I was all set to chill out and play some video games, and then a gossip site ran a story suggesting that Kanye West is telling people that Pete Davidson has AIDS. I know, that’s a lot to take in. Just focus on someone using AIDS as an attempt at slander.

I’ll preface this by saying that I don’t know what Kanye West tells his friends. What I do know? People from all walks of life use medical conditions to cast others in a negative light. The stigma that already exists is what allows the weaponization of a medical condition, and whether the suggestion is true or not matters little when the subject’s image has been damaged either way.

In some way, we’ve all been the victim of some form of this, or we have contributed to that stigma by simply laughing awkwardly at something instead of challenging a bias.

For those who don’t follow pop culture, musician Kanye West is married to entrepreneur Kim Kardashian, who is now dating funnyman Pete Davidson. Davidson is a slender fellow with a gaunt face. I only describe his features to explain why West might say such a thing. Not that he did. It’s what someone would point out if they were saying that Davidson looks sick. Where stigma is concerned, HIV and AIDS are still the kings.

Anywho. Stigma sucks. Rumors suck. Humans? We are just the worst. The best we can do is try to be better. As a long-term survivor with HIV, seeing a story like this come back around is just like seeing some terrible fashion come back around. That’s what the “dude has AIDS” story feels like for me.

I can still remember how I felt starting seventh grade, being HIV positive in a small town, with a lot of whispering going on about my status. There’d been a kerfuffle in the sixth grade when I tested positive, and I was kicked out of school with about two weeks left in the school year. My mom waged a private battle with school officials to get me back in, and when she was successful, the last thing I wanted to do was tip my hand that I had HIV. Seems it had caused enough trouble as is.

Kanye West is two years younger than me. He went through puberty under the shadow of HIV/AIDS, just like the rest of Generation X. West was probably a freshman in high school when Magic Johnson announced that he’d tested positive for HIV. If he is telling people that Davidson has AIDS, he’s using the old-school playbook from some of the darkest, early days of the pandemic.

In an interesting sidenote, I’ve been going through some old VHS tapes, digitizing them for future deletion. I came across a speech I made in December 1999. I was 24 years old.

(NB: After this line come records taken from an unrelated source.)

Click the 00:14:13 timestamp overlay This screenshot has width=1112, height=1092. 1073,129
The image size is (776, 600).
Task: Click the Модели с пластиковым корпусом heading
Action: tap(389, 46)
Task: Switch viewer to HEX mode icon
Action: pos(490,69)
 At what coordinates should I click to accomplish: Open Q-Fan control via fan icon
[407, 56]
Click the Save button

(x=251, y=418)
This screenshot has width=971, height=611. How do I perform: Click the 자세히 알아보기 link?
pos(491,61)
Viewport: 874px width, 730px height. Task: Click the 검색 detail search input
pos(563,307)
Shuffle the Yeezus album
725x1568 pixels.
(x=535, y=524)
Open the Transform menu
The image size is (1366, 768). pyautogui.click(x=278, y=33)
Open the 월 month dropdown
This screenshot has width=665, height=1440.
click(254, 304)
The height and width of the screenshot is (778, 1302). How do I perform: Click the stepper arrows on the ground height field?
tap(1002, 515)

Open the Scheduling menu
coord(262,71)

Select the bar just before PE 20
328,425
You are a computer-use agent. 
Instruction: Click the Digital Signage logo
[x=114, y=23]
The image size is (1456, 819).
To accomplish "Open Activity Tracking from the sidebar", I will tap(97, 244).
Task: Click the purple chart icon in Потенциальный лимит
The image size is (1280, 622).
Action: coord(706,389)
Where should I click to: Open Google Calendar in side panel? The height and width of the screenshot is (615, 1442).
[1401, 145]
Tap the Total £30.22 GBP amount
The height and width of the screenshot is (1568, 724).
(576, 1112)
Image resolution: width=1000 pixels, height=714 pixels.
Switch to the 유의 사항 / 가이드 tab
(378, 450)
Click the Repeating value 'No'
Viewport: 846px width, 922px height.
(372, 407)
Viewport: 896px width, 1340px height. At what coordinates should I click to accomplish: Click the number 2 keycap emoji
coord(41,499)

I’d just started on HIV meds after letting my viral load get way out of control. Still, after only a few months of treatment, my viral load was going down, and my own gaunt face was starting to get some more flesh. At the time, I hadn’t done too much public speaking. My weak voice also reminded me of where I was in regaining my health. A couple of long minutes into my wayward speech, I was talking about my decision to open up about my status at age 20. I said I wanted to fight stigma. “And, kind of like one of my heroes, Muhammad Ali, I wanted to tell people: ‘Who knew AIDS could be so pretty?’”

I chuckled at half-my-age me’s wit. But I also recognized that, perhaps, I may have been leaning into the stigma of what the public’s perception of people with HIV/AIDS was too. Because, as Ali would prove when he was older and wiser, beauty is what’s on the inside and the kindness of spirit that connects us.